It may be true that some atheists “feel” themselves to be the measure of all things. But those atheists are wrong.

On what absolute moral basis can you say they are “wrong”?

They aren’t the measure of how long a football field is, the measure of how painful and hurtful rape is, etc.

What is the measure? And how and why would all human beings be bound to it, in a godless ethical system?

But nothing about this proves God/disproves atheism.

Yep. If we can ever get beyond these non sequiturs, maybe we’ll get somewhere.

Here’s probably the major thing overlooked in this discussion: DA wonders how the kind atheist would respond to the unkind atheist. We kind atheists would say, we hope you act kindly! 

On what absolute / objective basis do you define “kindly” and how and why would all human beings be bound to it?

And we probably would throw unkind atheists (like rapists) in jail.

Yes, folks like you would do that, no doubt. It has no bearing on my overall argument. I seems that you have no fully comprehended the latter.

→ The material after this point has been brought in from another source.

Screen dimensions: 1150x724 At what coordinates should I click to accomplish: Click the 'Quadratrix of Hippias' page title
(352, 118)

But DA wants to know how atheists can show “why and how the other person should be “bound” to the moral observations”. And there’s the mistake. Atheists can’t show, automatically, that all persons (including the unkind atheists) are “bound” to be kind, other than to say “if you are mean, we will try to throw you in jail!”.

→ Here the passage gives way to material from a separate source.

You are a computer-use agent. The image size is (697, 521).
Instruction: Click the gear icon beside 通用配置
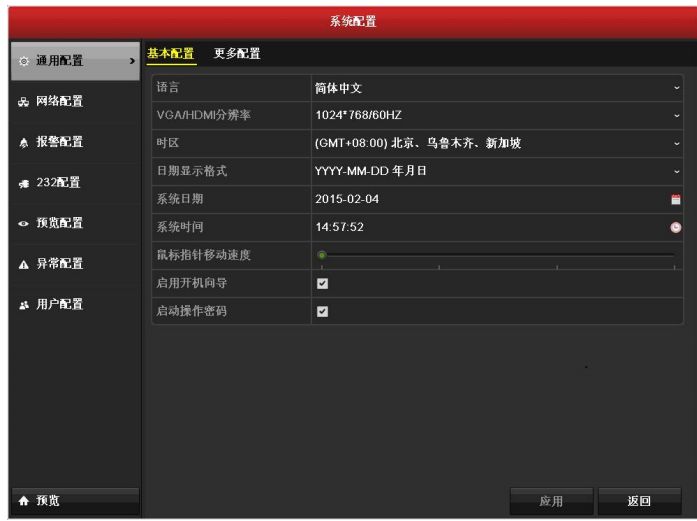24,62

Exactly! Thanks for conforming a major component of my argument.

Here the theist DA imagines that all atheists have to believe in what’s often called an “Objective Moral Law/Duty”, which usually is spelled out as saying “All people, regardless, MUST be kind”. But this is false. All people, regardless, do not have to be kind. Those who desire to be kind must be kind (if they are trying to satisfy that desire).

You certainly believe (or act like you believe) that rape is a thing that is essentially a moral absolute in all times and places. It’s presupposed in your arguments regarding the EPOE. You apply that and assume it to be true. If you didn’t, the force of your EPOE argument against God would be weakened to almost nil. But Japanese troops during the Rape of Nanking (not particularly religiously observant) did not do so, did they?:

In the mere six weeks during which the Japanese perpetrated the Nanking Massacre starting on Dec. 13, 1937, an estimated 20,000-80,000 Chinese women were brutally raped and sexually assaulted by the invading soldiers. They sometimes went door-to-door, dragging out women and even small children and violently gang-raping them. Then, once they’d finished with their victims, they often murdered them. . . .

The invaders, though, didn’t even stop at simply murder. They made these women suffer in the worst ways possible. Pregnant mothers were cut open and rape victims were sodomized with bamboo sticks and bayonets until they died in agony.

You don’t think that rape is a moral absolute, and that it is wrong at all times? If you don’t, then you just justified the Rape of Nanking, or at least provided the “ethical” basis for someone else (in power) to justify and rationalize it. In atheist “eschatology there is  no ultimate justice for perpetrators of monstrous crimes such as these. In Christian cosmology there is ultimate justice and hell awaiting those who do such things and who do not repent of them.

I think you would agree with me, on the other hand that the nuclear bombing of Japan was immoral insofar as it killed innocent civilians (the US then became as evil as their enemy). But in an atheist world of morality, there is no compelling reason to explain why it is immoral, and must never be violated.

Of course, it is Catholic (and to a large extent, larger Christian) binding moral teaching on just war that provides that rationale.

And that is the solution that refutes (apparently) all of these theistic attempts to use morality to disprove atheism.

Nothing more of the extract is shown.